Ce dimanche 12 mai se tient la Journée européenne de prévention des AVC. L’occasion de rappeler que ces accidents vasculaires cérébraux ne relèvent pas de la fatalité. A condition de connaître les signaux d’alerte et les réflexes à adopter.

L’accident vasculaire cérébral fait peur. Pourtant, « il existe des facteurs de risque qui peuvent être corrigés et des signaux d’alerte », rappellent les neurologues du CHU d’Angers à l’occasion de Journée européenne de prévention des AVC.

Bien entendu, il existe certains critères contre lesquels on ne peut rien : l’âge, le sexe, l’hérédité… En revanche, d’autres peuvent être corrigés. C’est le cas de l’hypertension, de l’hypercholestérolémie, du diabète, de l’obésité, du tabagisme, de la consommation d’alcool… La clé, « une stricte hygiène de vie : reprendre une activité physique, avoir une alimentation saine, surveiller son cholestérol et sa tension artérielle… », continue le CHU d’Angers.

Reconnaître les signes

« Lorsqu’un AVC survient, la prise en charge rapide de la victime est essentielle pour lui garantir les meilleures chances de récupération possibles. » Ainsi, quatre symptômes doivent vous alerter :

– Un déficit brutal avec perte de la parole ou difficulté à s’exprimer ;

– Une paralysie faciale, bouche de travers ;

– Une perte de force brutale d’un bras et/ou d’une jambe ;

– Une anomalie soudaine de la vision, d’un œil ou du champ visuel.

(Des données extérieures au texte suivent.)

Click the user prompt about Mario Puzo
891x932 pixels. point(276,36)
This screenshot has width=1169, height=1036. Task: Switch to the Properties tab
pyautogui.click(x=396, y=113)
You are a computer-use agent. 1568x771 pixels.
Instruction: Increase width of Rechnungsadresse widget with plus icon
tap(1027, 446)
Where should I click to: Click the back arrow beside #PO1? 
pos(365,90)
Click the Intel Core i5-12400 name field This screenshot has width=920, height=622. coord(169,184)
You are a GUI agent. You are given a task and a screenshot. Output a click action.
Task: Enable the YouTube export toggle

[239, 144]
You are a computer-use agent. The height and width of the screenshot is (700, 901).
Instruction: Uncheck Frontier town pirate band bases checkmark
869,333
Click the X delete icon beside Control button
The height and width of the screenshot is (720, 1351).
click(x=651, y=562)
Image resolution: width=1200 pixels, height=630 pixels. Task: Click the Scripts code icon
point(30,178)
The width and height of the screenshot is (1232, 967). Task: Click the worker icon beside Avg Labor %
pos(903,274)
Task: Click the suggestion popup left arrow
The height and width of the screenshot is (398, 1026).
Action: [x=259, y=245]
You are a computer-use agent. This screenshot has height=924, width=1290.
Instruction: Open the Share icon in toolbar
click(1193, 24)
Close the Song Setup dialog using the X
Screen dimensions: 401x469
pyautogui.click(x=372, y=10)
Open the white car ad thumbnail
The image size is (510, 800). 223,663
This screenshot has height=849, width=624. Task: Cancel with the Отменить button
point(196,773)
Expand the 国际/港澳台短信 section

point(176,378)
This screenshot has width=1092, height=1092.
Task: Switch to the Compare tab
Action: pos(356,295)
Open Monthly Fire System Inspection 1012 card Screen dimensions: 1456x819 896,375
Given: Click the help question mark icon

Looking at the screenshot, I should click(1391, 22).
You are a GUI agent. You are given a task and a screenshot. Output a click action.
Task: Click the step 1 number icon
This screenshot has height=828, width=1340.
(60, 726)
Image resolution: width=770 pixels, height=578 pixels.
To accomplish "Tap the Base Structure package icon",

« Il ne faut pas négliger ces signaux d’alerte, même transitoires », insiste Dr Alderic Lecluse, neurologue au CHU d’Angers. «  Les mini AVC ou accidents ischémiques transitoires provoquant des déficits inférieurs à une heure, ne sont pas anodins ! »

Chaque minute compte

En cas de signes évocateurs, l’appel au 15 doit devenir le réflexe. « Il existe en effet des traitements spécifiques à l’AVC ischémique (le plus courant, ndlr) disponibles dans un délai de 4h30 à 6h après les premiers signaux d’alerte ».